Eccentric exercise slows in vivo microvascular reactivity during brief contractions in human skeletal muscle
Author(s) -
Ryan Godsk Larsen,
Rogério Pessoto Hirata,
Adnan Madzak,
Jens Brøndum Frøkjær,
Thomas GravenNielsen
Publication year - 2015
Publication title -
journal of applied physiology
Language(s) - English
Resource type - Journals
SCImago Journal Rank - 1.253
H-Index - 229
eISSN - 8750-7587
pISSN - 1522-1601
DOI - 10.1152/japplphysiol.00563.2015
Subject(s) - eccentric , eccentric exercise , skeletal muscle , medicine , supine position , delayed onset muscle soreness , cardiology , blood flow , muscle contraction , contraction (grammar) , peripheral , exercise physiology , tibialis anterior muscle , anatomy , muscle damage , quantum mechanics , physics
Unaccustomed exercise involving eccentric contractions results in muscle soreness and an overall decline in muscle function, however, little is known about the effects of eccentric exercise on microvascular reactivity in human skeletal muscle. Fourteen healthy men and women performed eccentric contractions of the dorsiflexor muscles in one leg, while the contralateral leg served as a control. At baseline, and 24 and 48 h after eccentric exercise, the following were acquired bilaterally in the tibialis anterior muscle: 1) transverse relaxation time (T2)-weighted magnetic resonance images to determine muscle cross-sectional area (mCSA) and T2; 2) blood oxygen level-dependent (BOLD) images during and following brief, maximal voluntary contractions (MVC) to monitor the hyperemic responses with participants positioned supine in a 3T magnet; 3) muscle strength; and 4) pain pressure threshold. Compared with the control leg, eccentric exercise resulted in soreness, decline in strength (∼20%), increased mCSA (∼7%), and prolonged T2 (∼7%) at 24 and 48 h (P < 0.05). The BOLD response to a brief MVC was altered 24 and 48 h after eccentric exercise, such that time-to-peak (∼35%, P < 0.05) and time-to-half-recovery (∼23%, P < 0.05) were prolonged.
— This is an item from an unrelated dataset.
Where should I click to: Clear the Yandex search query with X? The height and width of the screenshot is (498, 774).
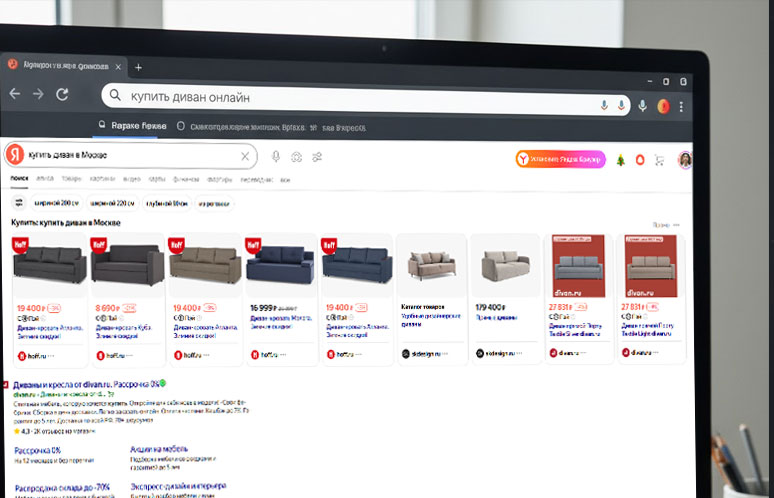pos(245,157)
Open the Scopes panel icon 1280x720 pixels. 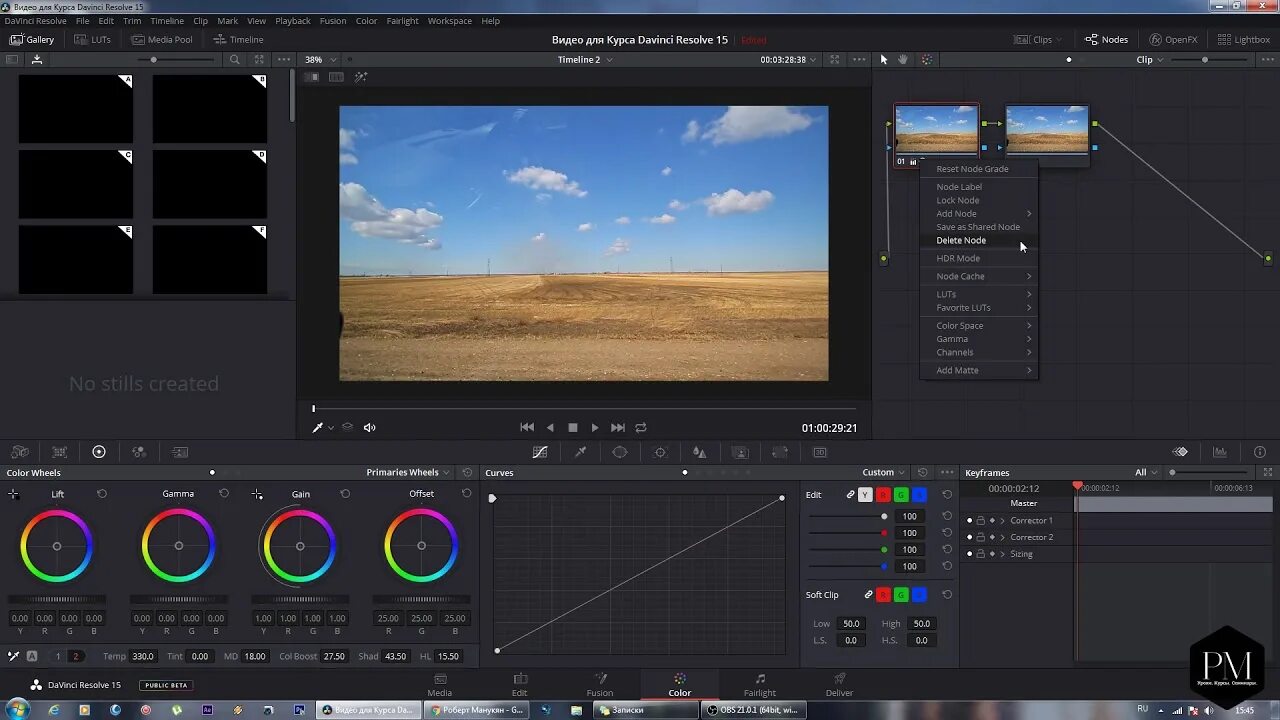coord(1220,452)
The altered contraction-induced hyperemic response suggests slowed microvascular reactivity and altered matching of O2 delivery to O2 utilization within muscle tissue showing signs of muscle damage. These changes in microvascular regulation after eccentric exercise may impede rapid adjustments in muscle blood flow at exercise onset and during activities involving brief bursts of muscle activation, which may impair O2 delivery and contribute to reduced muscle function after eccentric exercise.